#### [Selected excerpt]
######
Sometimes the best books are talked rather than written. This is because the challenge of facing an audience that might well fall asleep or leave requires that an author measure words carefully, avoiding tiresome digressions and tedious asides designed merely to cover some anticipated minor objection from academic colleagues—in short, to keep to the point. Some examples? Igor Stravinsky’s The Poetics of Music; Christopher Dawson’s Religion and the Rise of Western Culture; Italo Calvino’s Six Memos for the Next Millennium; Gabriel Marcel’s The Mystery of Being.
Tony Judt’s Thinking the Twentieth Century falls into this category. It consists of a series of conversations taking place across several months between Judt and Timothy Snyder, an expert in the history of Eastern Europe (though he hails from the depths of Ohio) about the course of Western civilization during the century we recently completed. Judt, an English historian widely known for his articles in the New York Review of Books and his highly-praised history of modern Europe, Postwar, among other things, does most of the talking. But Snyder is no slouch, and he adds plenty of his own comments, insights, quibbles, and leading questions to move the conversation along.
In crafting the manuscript Judt didn’t face the challenge of keeping a live audience amused, but he faced a more considerable one—he was struggling with ALS at the time. No time to consult the notes or nuance the position. This is magisterial conversational history, off the top of the head, as it were.
The book’s title is a bit of a misnomer, however. It might better have been called Rethinking the Twentieth Century, or Talking the Twentieth Century, because that’s what Judt and Snyder are doing. Every chapter begins with a few autobiographical pages, as Judt describes his parents’ and grandparents’ backgrounds in Eastern Europe, his youthful infatuation with Zionism, and his career as an academic historian in England, France, Berkeley, and New York. These personal reminiscences are refreshing rather than self-indulgent; they give us an inside look at what the career of an academic historian might be like, and how his background and personal life might affect his career moves and choice of research topics. They also give us a rather scathing (and fairly accurate) critique of the pressure brought to bear on genuine historical scholarship by the onslaught of various “hyphenated” disciplines during the last half-century. Judt writes:
What happens, after all, when the proletariat ceases to function as an engine of history? At hands of practitioners of social and cultural studies in the 1970s the machine could still be made to work: you merely replaced “workers” with women; or students, or peasants, or blacks, or—eventually—gays, and indeed whichever group had sound reason to be dissatisfied with the present disposition of power and authority.
######
#### [Information supplied]
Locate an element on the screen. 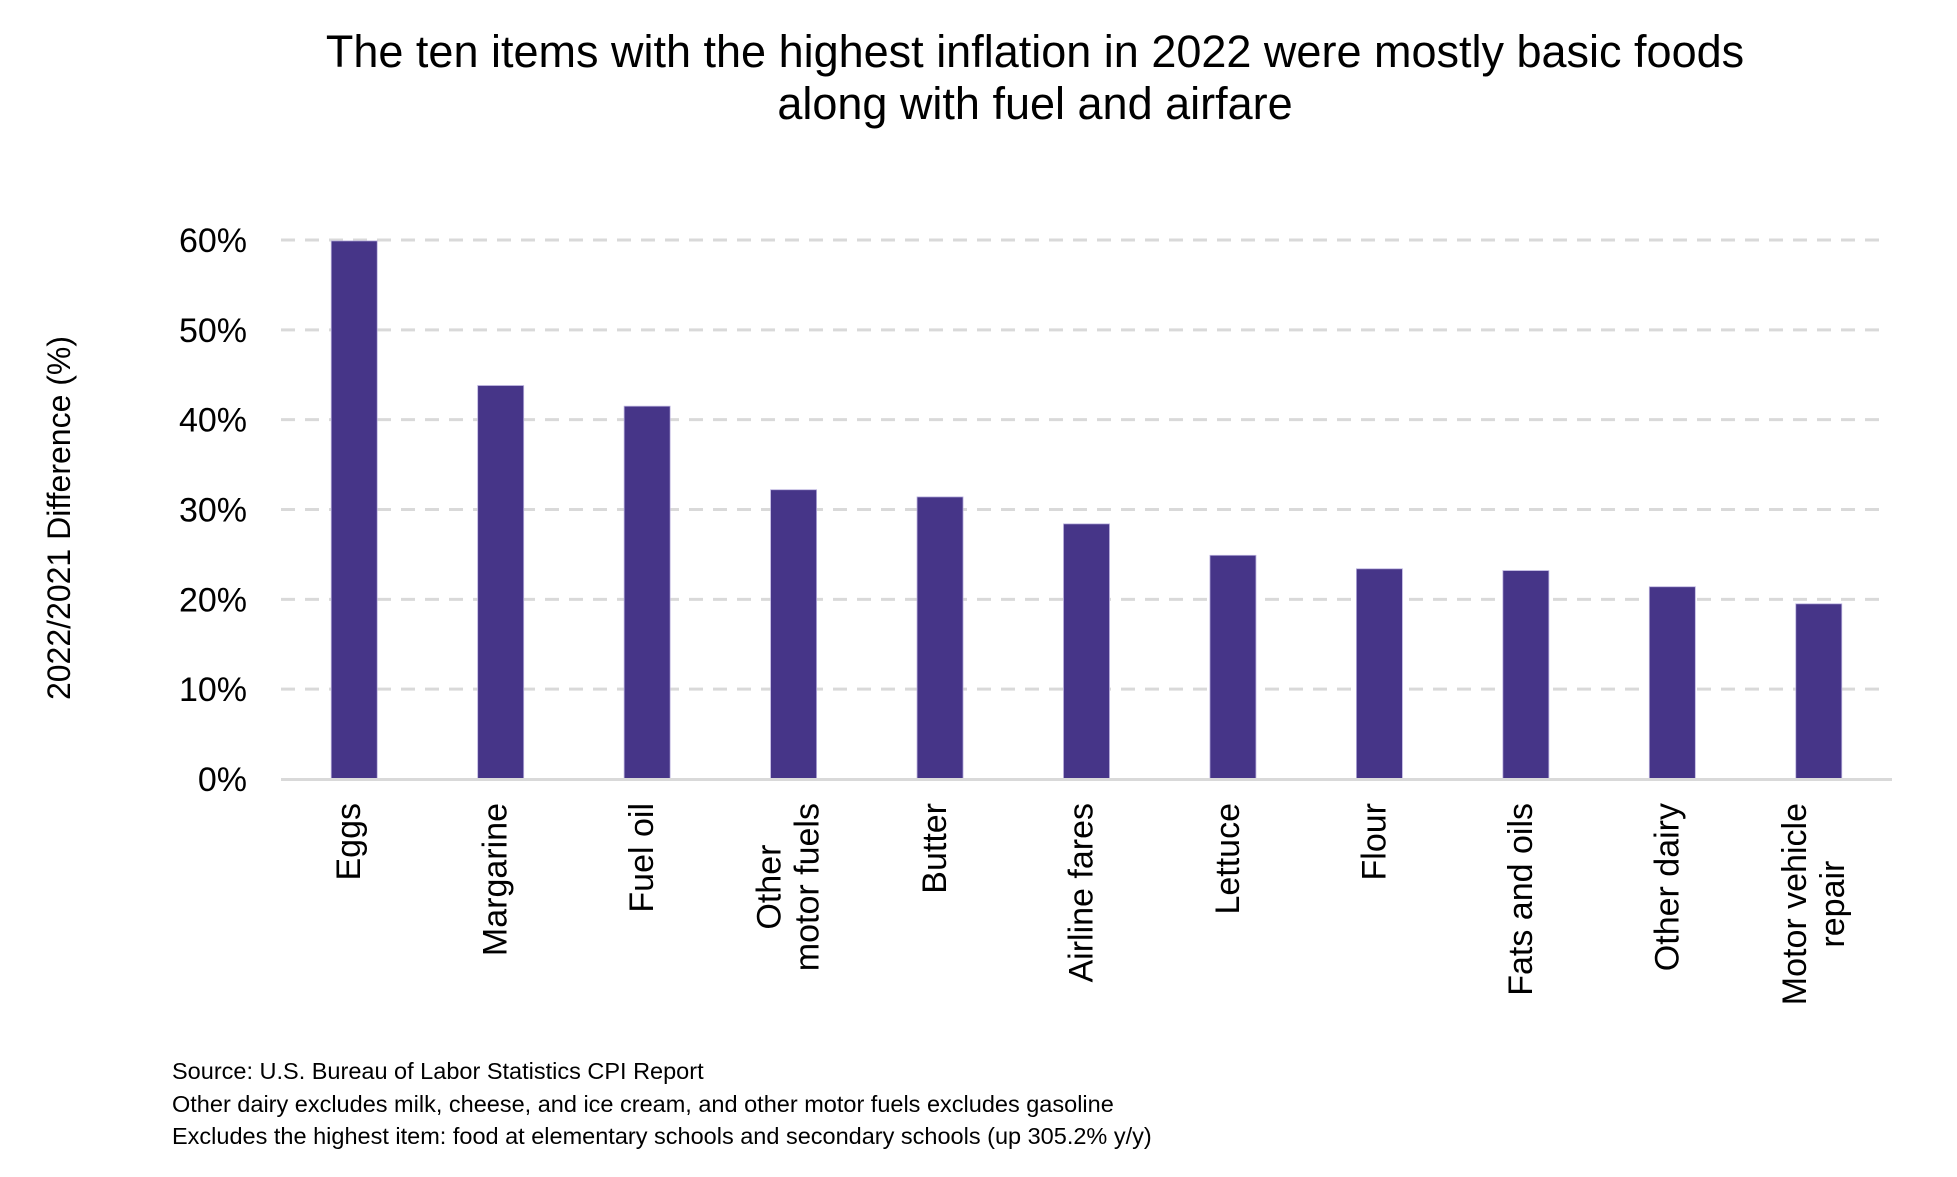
######
#### [What is expected]
Transcribe the passage of the review of Thinking the Twentieth Century from "In crafting the" to "as it were.".

#### [Response to this exercise]
In crafting the manuscript Judt didn’t face the challenge of keeping a live audience amused, but he faced a more considerable one—he was struggling with ALS at the time. No time to consult the notes or nuance the position. This is magisterial conversational history, off the top of the head, as it were.